Per lui una società di calcio doveva formare, aggregare e integrare i giovani
Ho conosciuto Nene Zurmühle quando, ancora giovane, fui per parecchi anni giocatore dell’Unione sportiva Pro Daro. Ne serbo il ricordo di una persona dalle forti convinzioni e di valori netti. Il Daro era una società di calcio che doveva, prima di tutto, occuparsi dei giovani, costituire un luogo di aggregazione e di integrazione. Nulla per chi ambiva a gloria sportiva o notorietà personale (seppure a livello di calcio minore); aborriva poi l’idea che si potesse pagare i giocatori. Se sentiva qualcuno dire che così succedeva in tal o talaltra squadra, scuoteva la testa cui seguiva un “roba da matt”. Non gli piacevano i giocatori che inveivano contro arbitri o avversari, né i genitori che a bordo campo sfidavano la civiltà nel sostegno ai propri figli. Nene chiedeva cose d’altri tempi: rispetto e buona educazione.

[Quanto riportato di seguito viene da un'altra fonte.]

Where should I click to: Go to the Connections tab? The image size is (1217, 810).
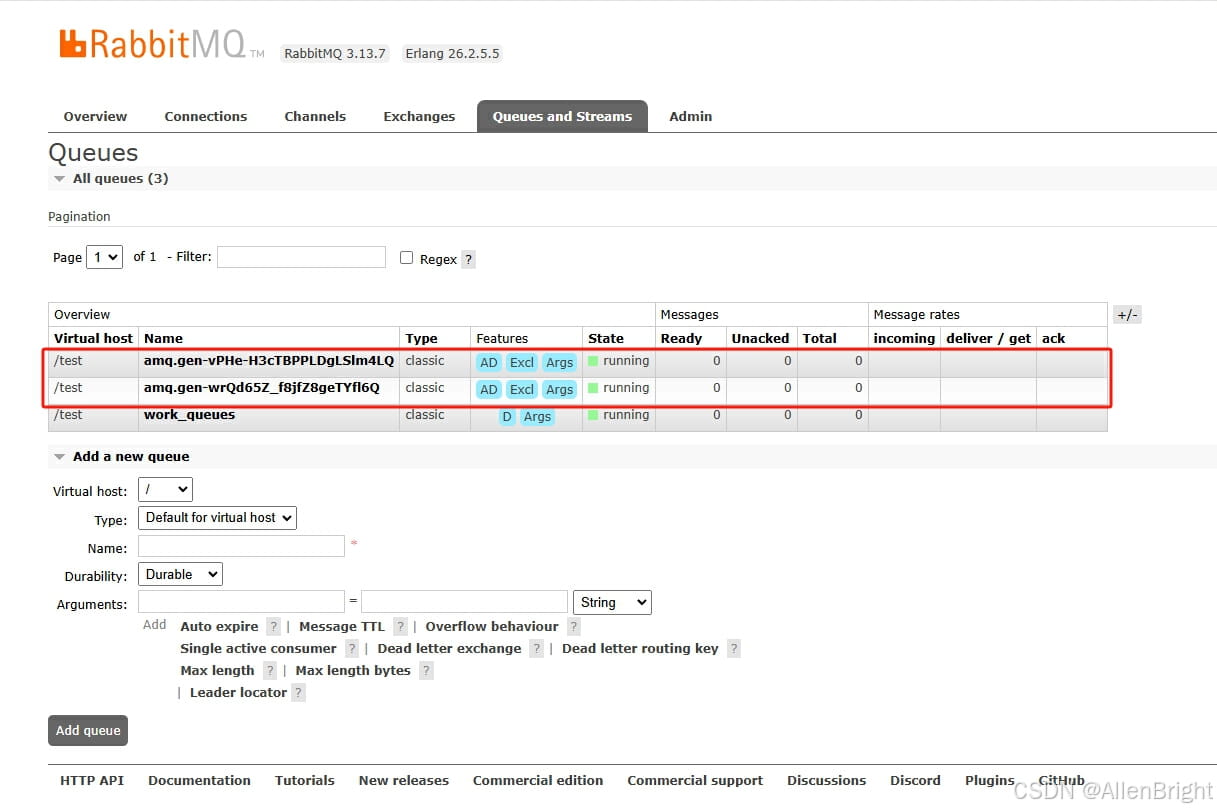click(205, 117)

Ricordo però anche di essermi con lui scontrato un paio di volte: da capitano della squadra dissentii sull’allontanamento di due allenatori. Glielo dissi. Mi rispose che capiva, ma fu altrettanto chiaro che la 'sua' decisione non sarebbe stata rimessa in discussione e poco importava se i giocatori e il capitano avevano un’altra opinione. Amava 'il Daro' e amava Daro e la storia di questo tradizionale, popolare quartiere di Bellinzona: capii che non gli dispiaceva se qualcuno, avvicinandolo, tra il serio e il faceto lo interpellava come 'sindaco'. E in fondo il bar Penalty, una sua creatura, poteva ben essere considerato il 'municipio' di questo suggestivo regno. Le discussioni, ma anche i pettegolezzi sportivi e politici come di ogni altro tipo, costituivano - e ancora costituiscono - una disciplina che solo i più preparati potevano pensare di affrontare alla tribuna di questo ritrovo pubblico senza correre il rischio di vedersi demoliti dalla contestazione o dallo scherno degli astanti. Nene conosceva bene queste dinamiche e le seguiva con evidente piacere, partecipandovi e mettendoci del suo quando appena ne aveva l’opportunità.
Ho ancora avuto occasione d'incontrarlo un paio di volte alla casa anziani di Pedemonte (prima del Covid) e, successivamente, l’ho sentito al telefono. Ha sempre avuto parole di gratitudine per i suoi famigliari, per tutti coloro che in questi anni gli sono stati accanto e per i suoi concittadini, i Daresi! Mi ha però anche sempre detto di quanto apprezzasse la sollecitudine e l’attenzione del personale della Casa anziani Pedemonte. «Lo sai – mi diceva – non sono del tuo partito e non sono sempre stato d’accordo con te, ma queste cose la Città le ha fatte davvero bene!». Giro il complimento, come avrebbe fatto lui, a chi lo merita davvero: infermieri, assistenti di cura, personale alberghiero e di pulizia, direzione. E poi naturalmente grazie a te, caro Nene!